After glancing over my shoulder to make certain Vadim hadn't forced himself into the room, I half closed the door and pulled up the voicemail. His voice was startling.

Terrifying.

And it rattled me to my core.

"Listen to me, Pink Flamingo. There are some things you need to know. I wasn't honest with you and that's my fault. I'm going to need to trust you. I have something that will blow this city wide open and you're the only one who can bring justice and peace."

What the hell was he talking about? I'd never heard this kind of fear in his voice. He'd always been a cocky son of a bitch. I had to strain to hear the rest of the message, even playing it back twice to get all the details.

He had something for me, information he wasn't able to discuss. He also wanted me to meet him at his apartment. That meant Vadim had been right. The hacker was in serious danger. Fuck. I was honestly shocked the location was in the heart of Brooklyn and not far from where my apartment had been.

I'd tried a few times to find him but the man was damn good at keeping everything about him, including his real name off the grid.

When he mentioned he'd hidden a jump drive in his apartment in a special compartment, I knew he was running scared.

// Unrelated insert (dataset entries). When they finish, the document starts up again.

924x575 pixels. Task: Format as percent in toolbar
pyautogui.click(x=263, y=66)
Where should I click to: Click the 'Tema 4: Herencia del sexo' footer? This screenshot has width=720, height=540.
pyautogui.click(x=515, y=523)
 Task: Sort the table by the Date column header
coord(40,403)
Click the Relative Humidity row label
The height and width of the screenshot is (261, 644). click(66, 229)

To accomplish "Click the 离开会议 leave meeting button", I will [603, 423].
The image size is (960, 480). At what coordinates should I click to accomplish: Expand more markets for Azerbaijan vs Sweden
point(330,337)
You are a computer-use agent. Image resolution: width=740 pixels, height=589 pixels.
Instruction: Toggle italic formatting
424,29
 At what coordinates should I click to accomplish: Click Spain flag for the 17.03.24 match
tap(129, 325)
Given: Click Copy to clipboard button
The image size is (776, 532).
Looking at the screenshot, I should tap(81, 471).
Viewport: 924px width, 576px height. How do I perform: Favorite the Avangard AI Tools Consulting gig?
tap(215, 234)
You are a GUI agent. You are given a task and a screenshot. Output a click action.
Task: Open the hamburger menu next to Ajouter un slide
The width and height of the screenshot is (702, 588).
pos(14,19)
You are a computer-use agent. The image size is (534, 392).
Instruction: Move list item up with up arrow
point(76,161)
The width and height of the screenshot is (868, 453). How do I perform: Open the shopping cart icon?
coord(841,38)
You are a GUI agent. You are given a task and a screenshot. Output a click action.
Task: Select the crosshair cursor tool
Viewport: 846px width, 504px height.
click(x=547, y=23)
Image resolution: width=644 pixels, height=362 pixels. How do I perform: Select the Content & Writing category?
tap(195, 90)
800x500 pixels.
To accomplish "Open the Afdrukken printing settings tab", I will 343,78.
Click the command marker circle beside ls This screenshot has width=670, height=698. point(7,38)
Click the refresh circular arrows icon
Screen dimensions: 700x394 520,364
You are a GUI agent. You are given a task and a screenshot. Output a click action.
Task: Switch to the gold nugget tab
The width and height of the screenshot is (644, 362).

Fuck. What was I supposed to do? Could I believe Vadim would protect him? I hated myself that at this point I wasn't entirely certain. That was a sad statement given our level of passion. But other than what I'd seen, I had no idea how he handled business. If the other night was any indication, he would stop at nothing to get what he wanted.

Including murder.

Well, I refused to be the reason Joshua was killed. Whatever the case and perhaps against my better judgment, I knew what I had to do.

Find a way off this goddamn estate by myself.

Damned be the consequences.

However, I had to admit to myself that I was in a terrible habit of making very bad decisions, including coloring my hair pink.

I'd been fighting so hard to get away from my parents' suffocating control that I'd lost myself completely along the way. Maybe I'd hoped doors would open for me bursting with sunshine and unicorns. Instead, I'd learned how much corruption there was in the Big Apple and beyond, including around my father.

All those hacker abilities I'd fine-tuned had only enflamed the curiosity I'd always had about how my father made his money. I hadn't needed to delve too far into the man's world to realize there was very little difference between his methods of handling his business and what I knew about Vadim's austere, posh world.

Had I been searching for a father figure this entire time?

Oh, dear God. That made our passion seem reprehensible, icky as hell. No wonder Daniella had slapped me.

Time for a shower and a fresh change of clothes. Who knew. Maybe I'd become the heroine in this twisted love story for a change, besting even a ruthless man like Vadim.

Someone I craved.

Someone who'd set my soul on fire.

And someone I shouldn't surrender to ever again.

Yeah, a hero who faded into the sunset like the good guys in movies.

Or maybe, just maybe I'd end up dead.